Para 2019, ficou claro que o enquadramento sistêmico com o lema “Nem Uma A Menos por violências sexistas, econômicas, racistas, classistas às identidades vulneráveis. Aborto legal já e abaixo o reajuste do governo ao FMI”. A medida que se foi estendendo e aprofundando a agenda do movimento baseada em uma perspectiva sistêmica, Nem Uma A Menos adquiriu mais força, permanência e visibilidade. Permitiu articular ações com maior número e diversidade de movimentos, atores sociais e políticos, nacionais e internacionais. Mais que protestos pontuais, individuais, se politizou a agenda questionando o sustento da estrutura patriarcal-machista-colonizante que prima em nossas sociedades. Não só se protestam por leis e direitos, mas, além disso, formas alternativas de mobilização e de fazer política articulada, recuperando comunidade e sororidade. A consciência está posta em nos proteger contra a submissão de mentes, a formatação de subjetividades, a cooptação de vontades como este sistema de exploração, que se reinventa sem cessar, nos tem acostumadas.


[1] Te voy a quemar como a Wanda, Faculdade de Jornalismo e Comunicação Social, Universidad Nacional de La Plata, https://perio.unlp.edu.ar/node/901.

[2] “O sofrimento e a agressão imposto aos corpos das mulheres, assim com a espetacularização, banalização e naturalização da violencia…crueldade misógina… é a pedagogía que habitua as massas a conviver com o arbitrio, com a margen agramatical da vida humana, com o caráter finalmente ficcional das institutuições.” Rita Segato, La guerra contra las mujeres. Traficantes de sueños, 2016, pp. 102-103.
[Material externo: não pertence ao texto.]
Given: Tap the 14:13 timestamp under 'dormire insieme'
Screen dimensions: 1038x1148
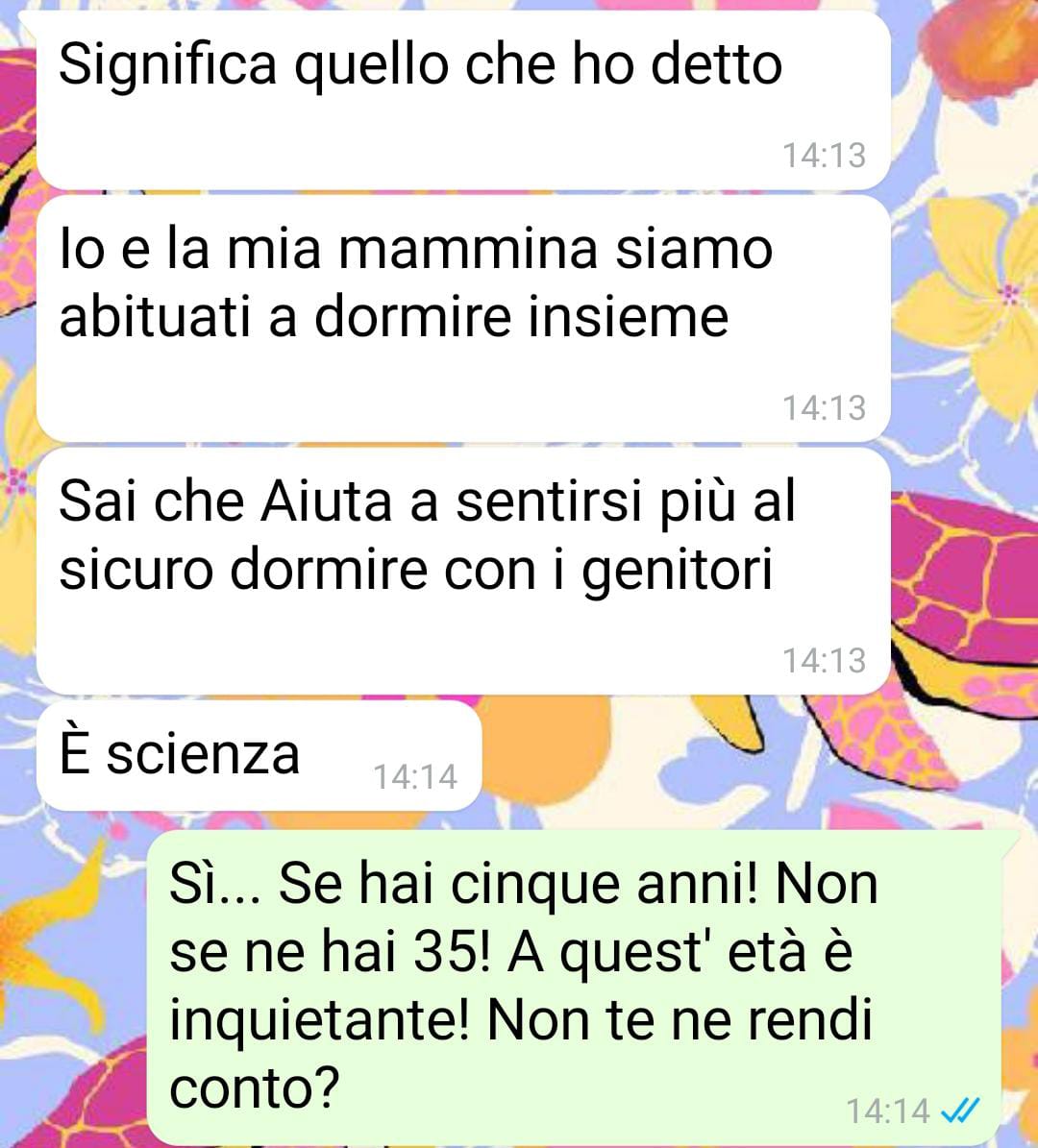Looking at the screenshot, I should click(824, 407).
[3] Carta Orgânica en http://niunamenos.org.ar

[4] María Galindo, Ni una Menos argentina: la rebelión de las mujeres de abajo, Mujeres Creando, Bolivia, 5 de marzo 2017.

[5] Citado por Romina Accossatto y Mariana Sendra en Movimientos feministas en la era digital. Las estrategias comunicacionales del movimiento Ni Una Menos. Revista de Ciencias Humanas, Teoría Social y Pensamiento Crítico, Ano 6 N° 8, agosto-dezembro 2018, pp. 117-136.

[6] Amizade, polícia e inteligência coletiva. Documentos e manifestos 2015/2018. Ni Una Menos. Dezembro 2018, p. 4.

[7] Carmela Torres, “Susana Chávez, un origen de #NiUnaMenos”, La Izquierda Diario, 3 de junho de 2018.).

[8] Lei [argentina] 26.485 Proteção integral para prevenir, sancionar e erradicar a violência contra as mulheres nos âmbitos em que se desenvolvem suas relações interpessoais.

[9] As estatísticas sobre feminicídios que se manejavam até esse momento vinham do Observatório de Feminicídios na Argentina Adriana Marisel Zambrano, da ong La Casa del Encuentro, criado em 2009 na ocasião do feminicídio de Marisel, de 29 anos, por seu marido José Manuel Zerda por golpes, chutes e abandonando seu corpo na cama junto a bebê de ambos de 9 meses.

[10] Muitas vítimas de feminicídios são mulheres que em reiteradas oportunidades realizaram denúncias à polícia, usualmente subestimadas como “problemas conjugais” que se resolverão sozinhos e diante de outras repartições do Estado, inclusive vários casos morrem nas mãos daqueles que foram denunciados e reconhecidos como agressores em ocasiões prévias, violando as ordens de restrições para proteger a vítima com cumplicidade e/ou negligencia dos encarregados de velar pelo cumprimento efetivo das penas.